Problem requirements: Write each entry out again verbatim, pictures excluded.

Data items:
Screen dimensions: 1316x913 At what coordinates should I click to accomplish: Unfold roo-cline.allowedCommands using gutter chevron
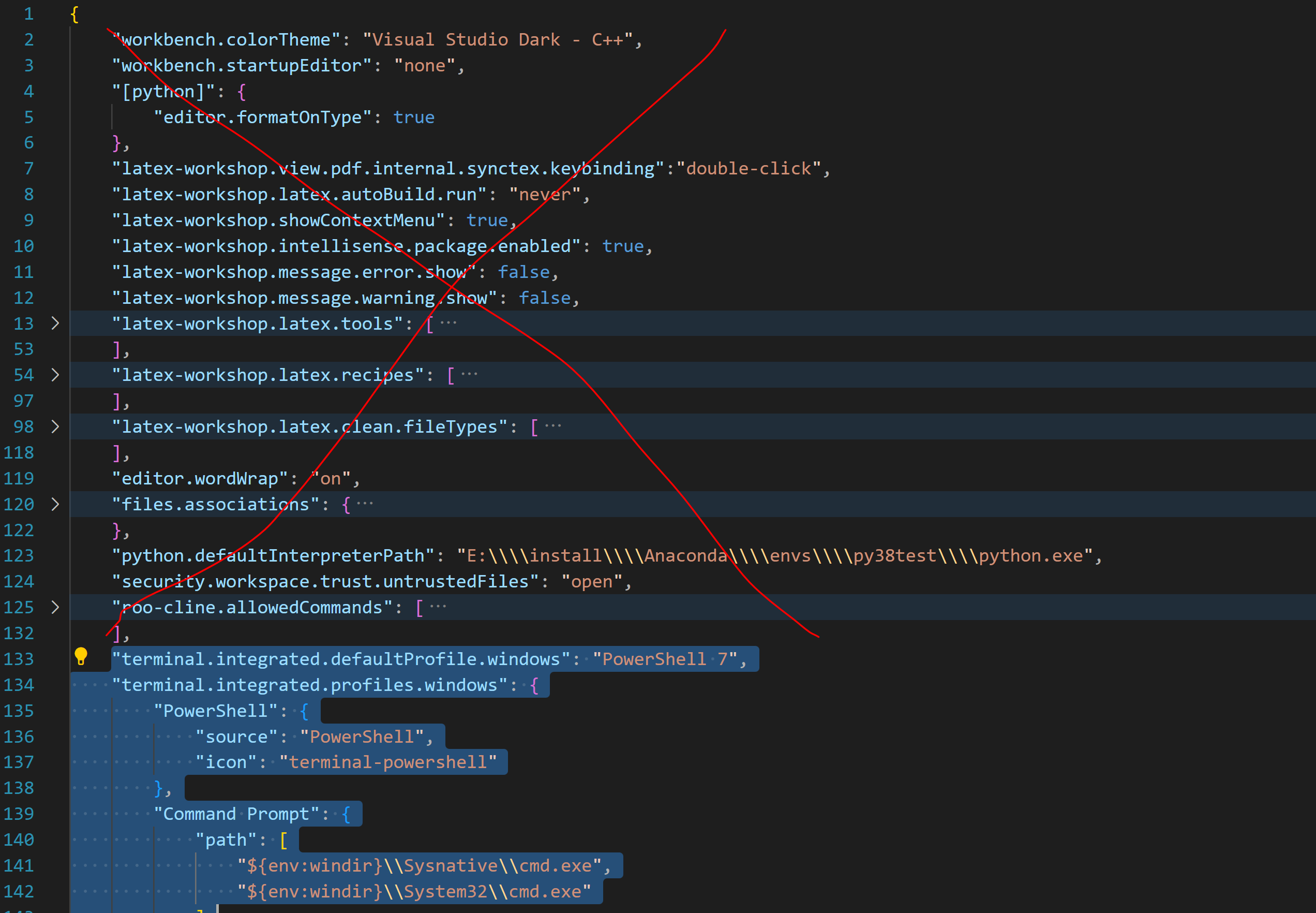[55, 607]
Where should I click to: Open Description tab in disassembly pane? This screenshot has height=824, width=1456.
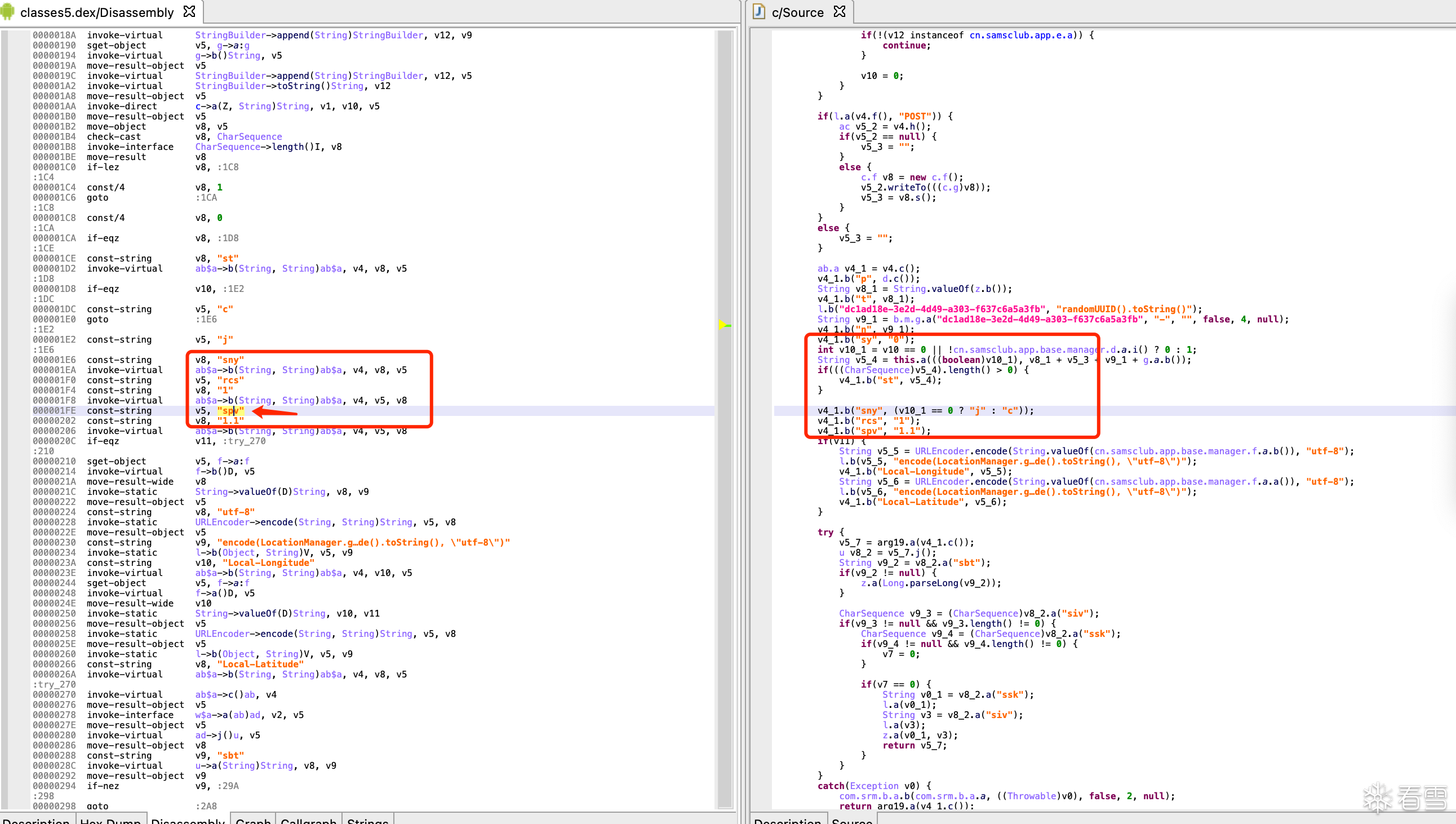pos(35,820)
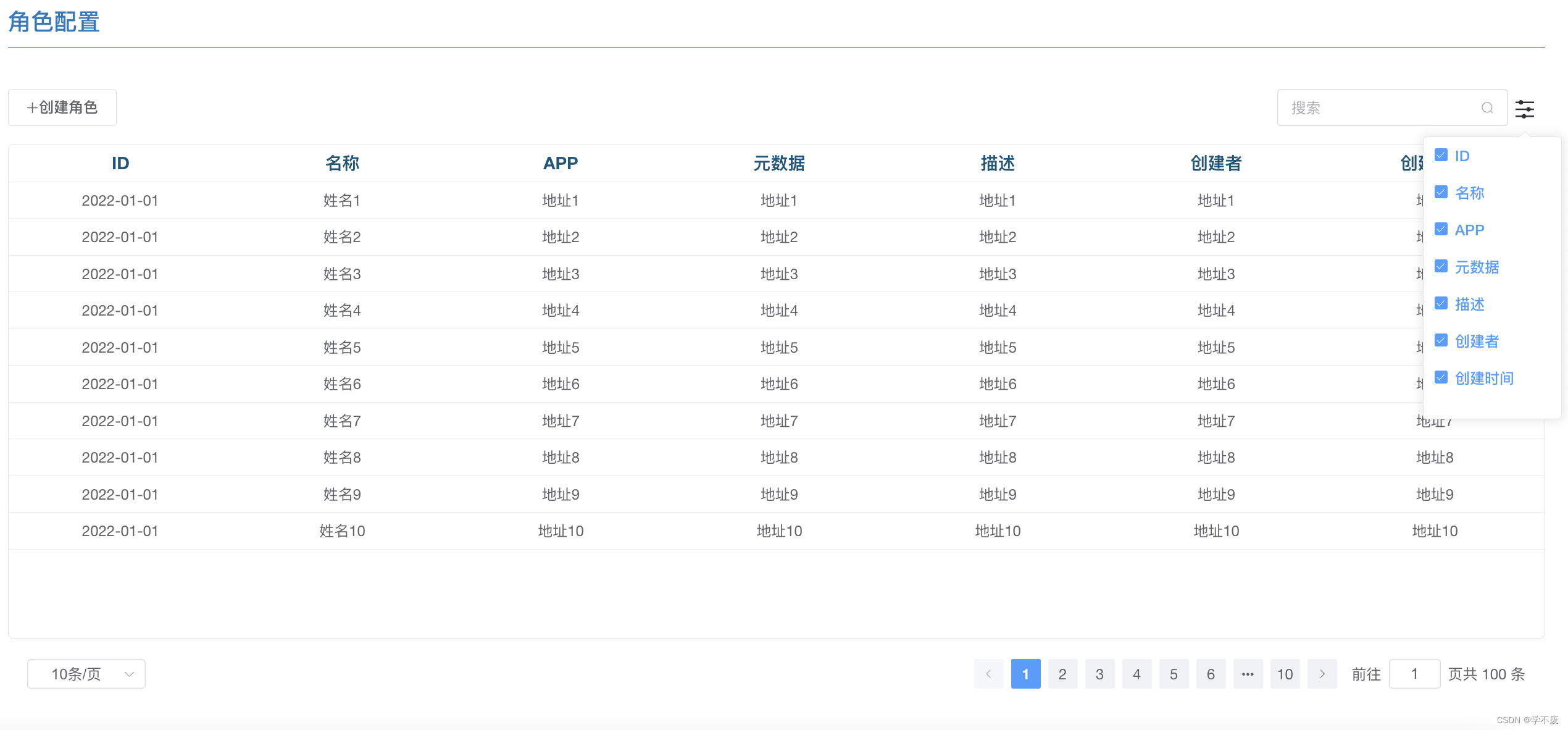Jump to page 2
Image resolution: width=1568 pixels, height=730 pixels.
tap(1062, 674)
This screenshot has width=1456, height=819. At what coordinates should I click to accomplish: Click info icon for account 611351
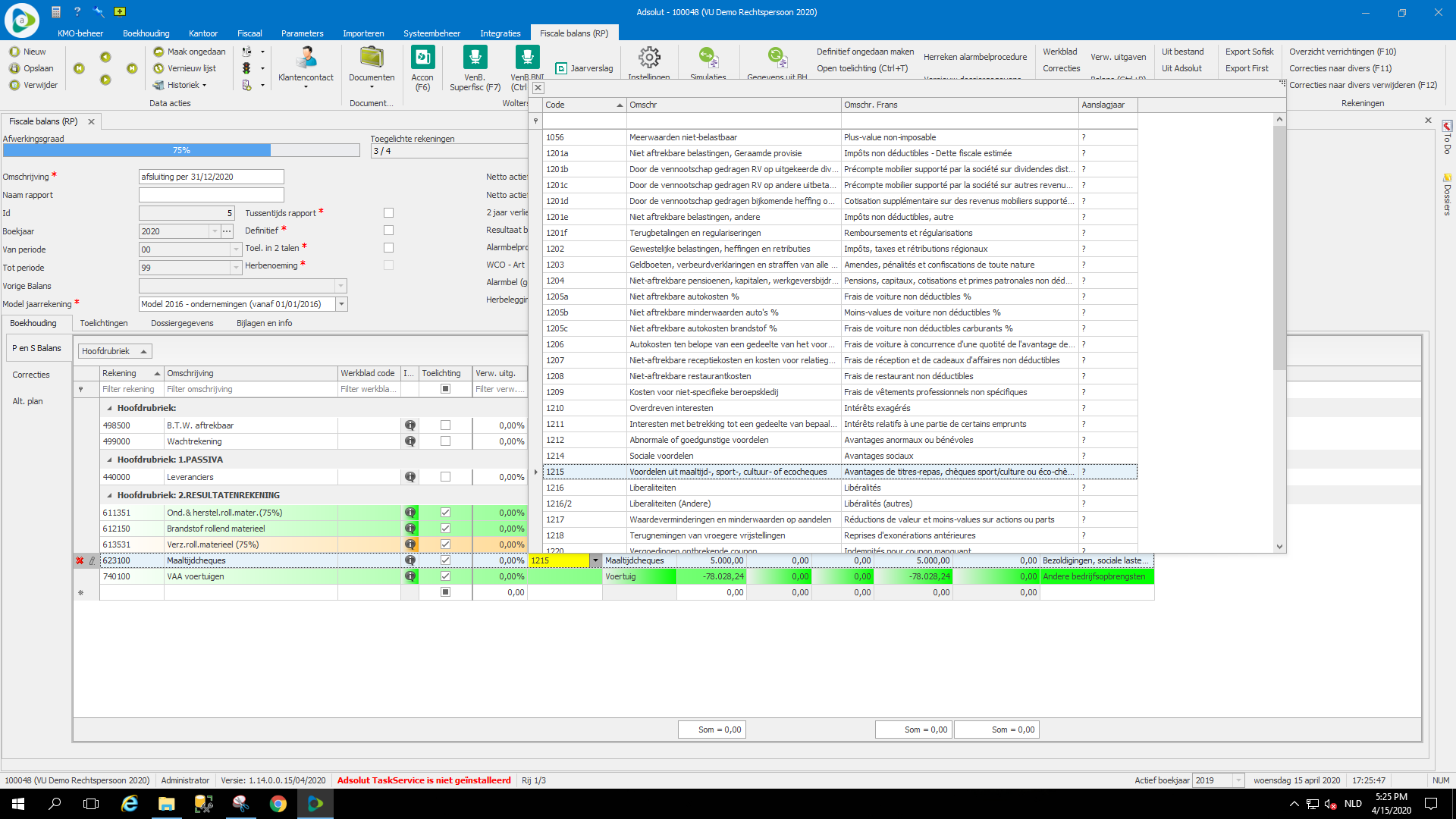(410, 513)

Result of the task:
Screen dimensions: 1316x913 At what coordinates should I click to accomplish: Unfold roo-cline.allowedCommands using gutter chevron
[55, 607]
Where should I click to: Open Description tab in disassembly pane? This screenshot has height=824, width=1456.
pos(35,820)
Jump to page 2
Image resolution: width=1568 pixels, height=730 pixels.
tap(1062, 674)
This screenshot has width=1456, height=819. At what coordinates should I click to accomplish: Click info icon for account 611351
(410, 513)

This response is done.